If ever there was an open goal for a doom metal band in terms of musical and cultural thematics, this is it. The sound and spirit of the ancient East – long the imagined home of the tripped-out fan of all kinds of heaviness and the source of endless amounts of ambient and acoustic melodramatics that you can throw into the pot. And that’s exactly what Zaum have set about doing, first on their debut Oracles from a couple of years ago and now on the follow-up. The influences are too countess to mention from Sleep to Hawkwind and Om to Café Del Mar. Zaum wraps it all into a thickly-spread meditative mantra of doom that is pleasingly warped. Hold onto your bong, ponder those scraps of eastern philosophy you’ve picked up watching Kung Fu films from the 1970s and prepare to escape from Samsara.
Eidolon is made up of two 20-minute tracks where plodding, saurian doom weaves in and out of eastern ambience. Zaum uses pentatonic scales to create a lingering darkness and drops in multi-layered vocals from cleanly sung incantations, monastic chants and classic stoner doom hollering to round off the effect of a slowly but surely building incantation. Sitar and woodwind instruments are brought into play just in case you were in any danger of forgetting what part of the world the band is longing for and the basic riffs are stretched to breaking point across the tracks. The first track is an enjoyable romp bringing to mind the likes of Bong and Shrinebuilder although, while the length I’m sure is justifiable, it feels like both those bands could create so much more with the time available. But what Zaum is doing seems to be creating the perfect fusion of the doom genre with something that borders on the ambient and, yes, the plan is to create a world of darkening sunset-filled skies filled with heavy incense and visions of distant lands. Even though objectively I feel like there’s a little short-changing going on here and I would want at least another 20-odd minutes’ worth of this (ie an extra track) for my money the effect is pretty much as the band has envisaged.

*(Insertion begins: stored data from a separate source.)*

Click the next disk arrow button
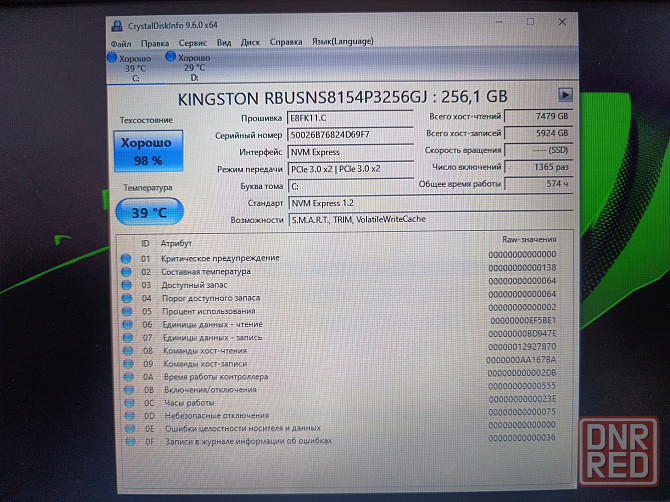pos(565,95)
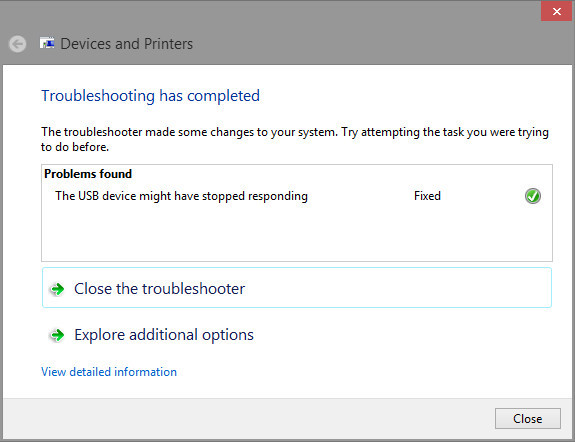The width and height of the screenshot is (575, 442).
Task: Click Troubleshooting has completed heading
Action: pyautogui.click(x=150, y=96)
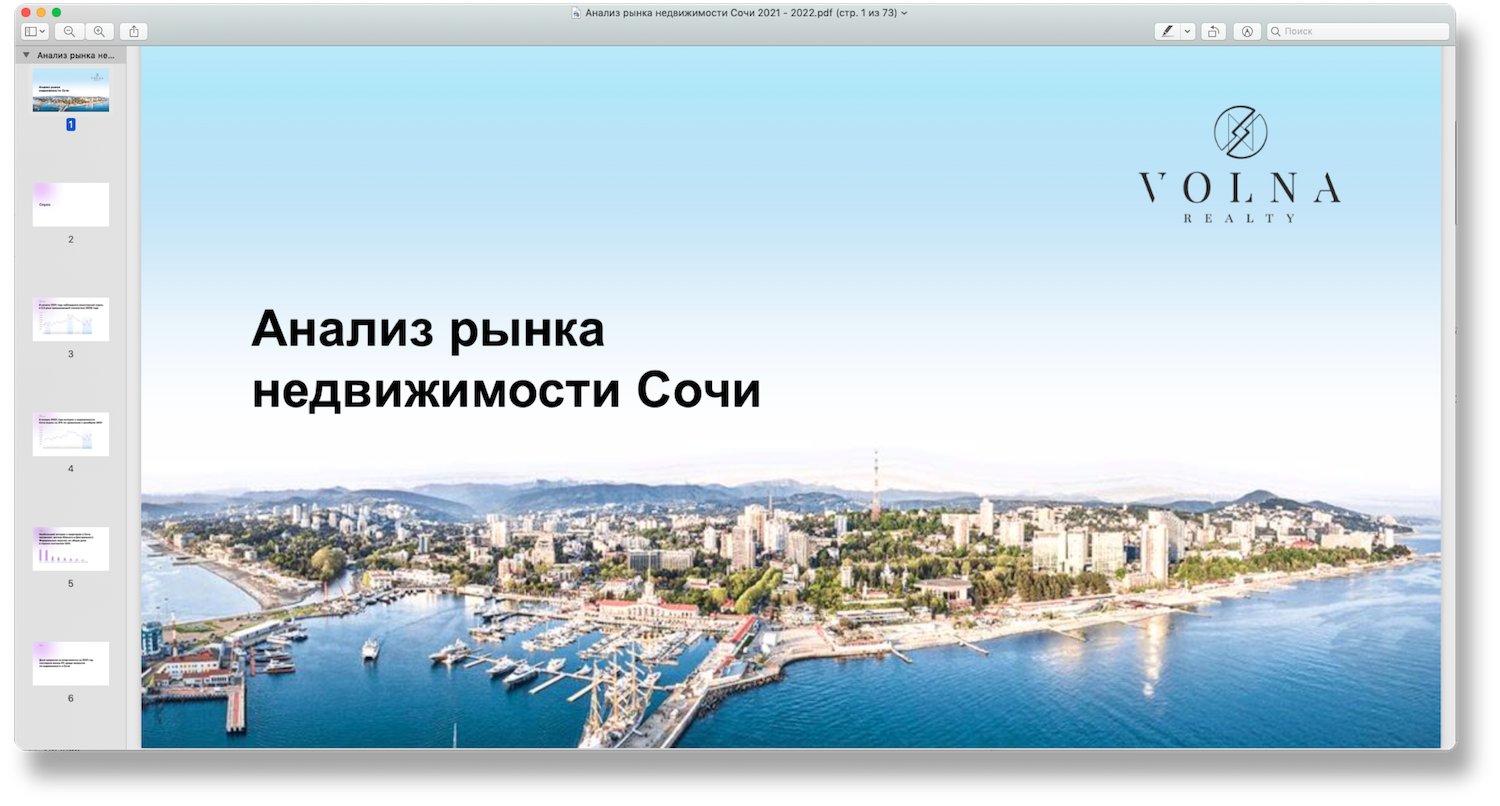This screenshot has width=1500, height=806.
Task: Collapse the document outline disclosure triangle
Action: click(24, 57)
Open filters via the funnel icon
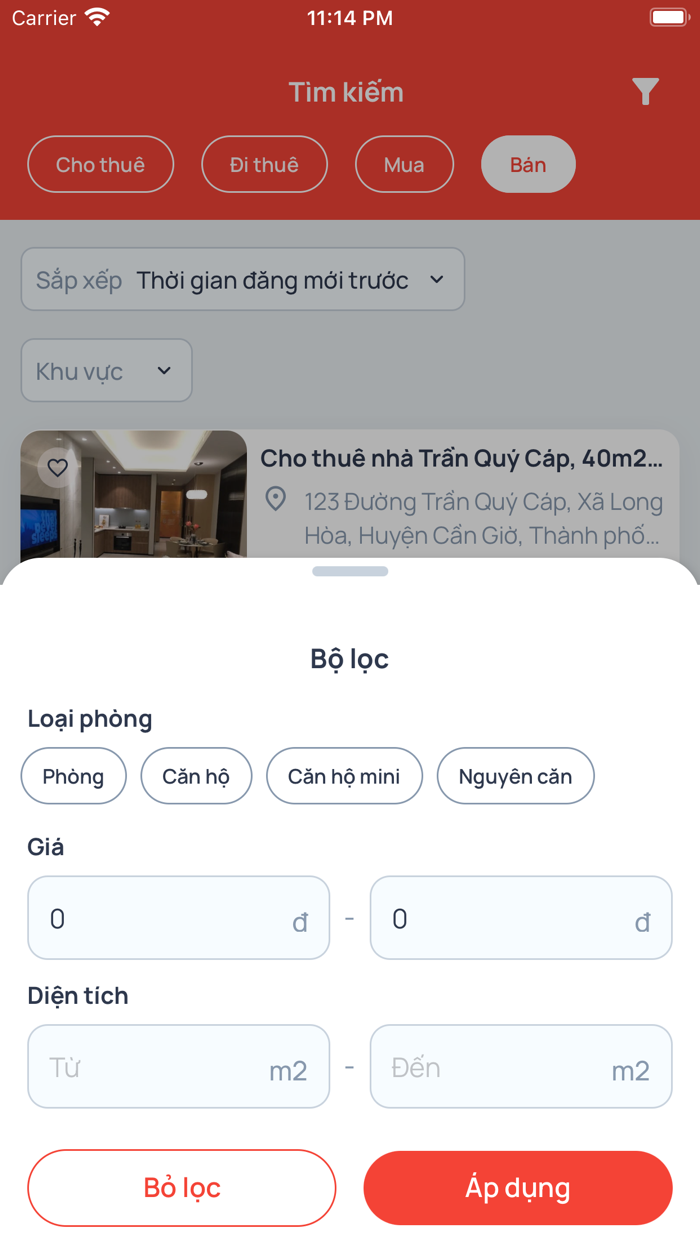Image resolution: width=700 pixels, height=1244 pixels. pyautogui.click(x=646, y=91)
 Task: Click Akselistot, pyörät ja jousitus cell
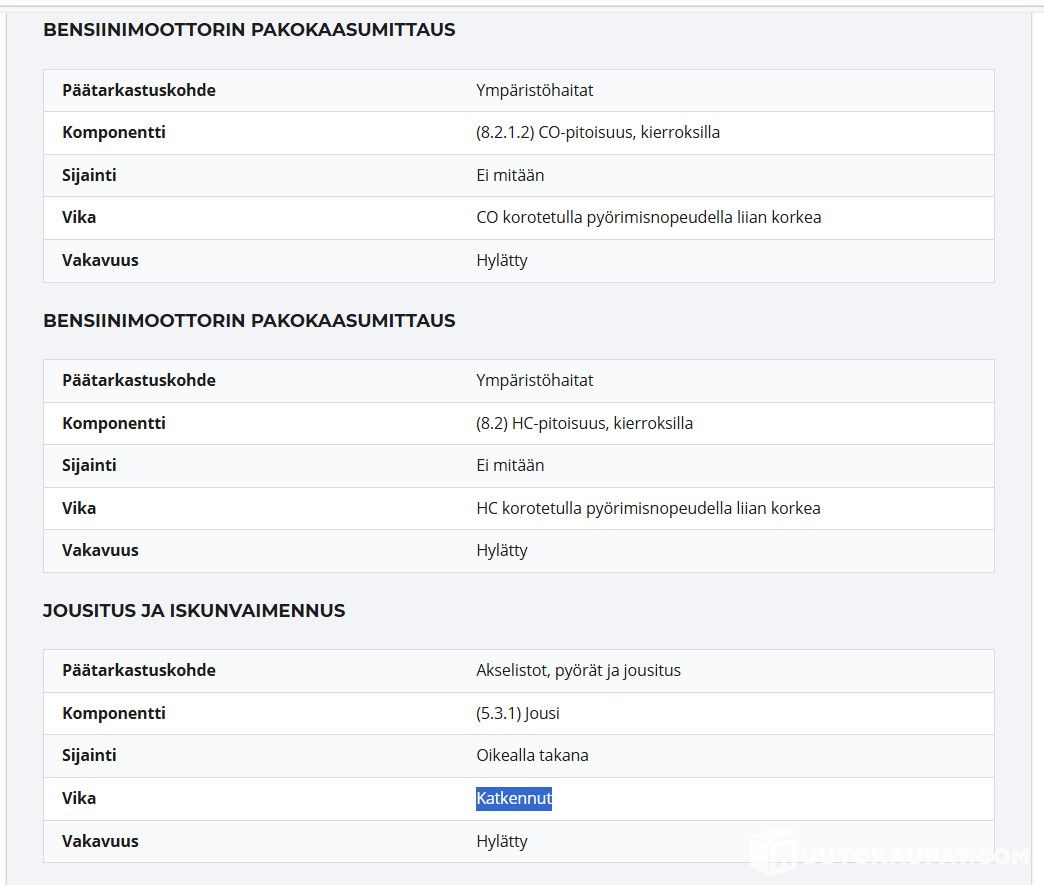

Second track The Enlightenment sees the band hit its stride and for me is the better half of the album – and also the one that combines as much of the thickly applied Buddhist-themed icing on top as the band can cram into the allotted time – flutes wail, ominous percussion flutters in the background, keyboards build and those varied vocals drift across mesmerising riffs as the warm seasonal rains begin to fall on the vast elemental soundscape. At times Zaum is almost too obvious – certainly more so than the likes of kindred bands like Om and UK metallers Bong which have gone for a more slightly more subtle approach. Zaum I would suggest is more like dark n’ heavy foreground music for the bud-fuelled – there for the taking right from the outset with little preamble or fumbling around for the clever grooves at work. It’s a perfect combination of doom and ambient with circular riffs and rhythms that will no doubt hit the spot and which I cannot deny is all enough to make me want to find the nearest piece of stable sofa-sized furniture and roll a fat one for old time’s sake.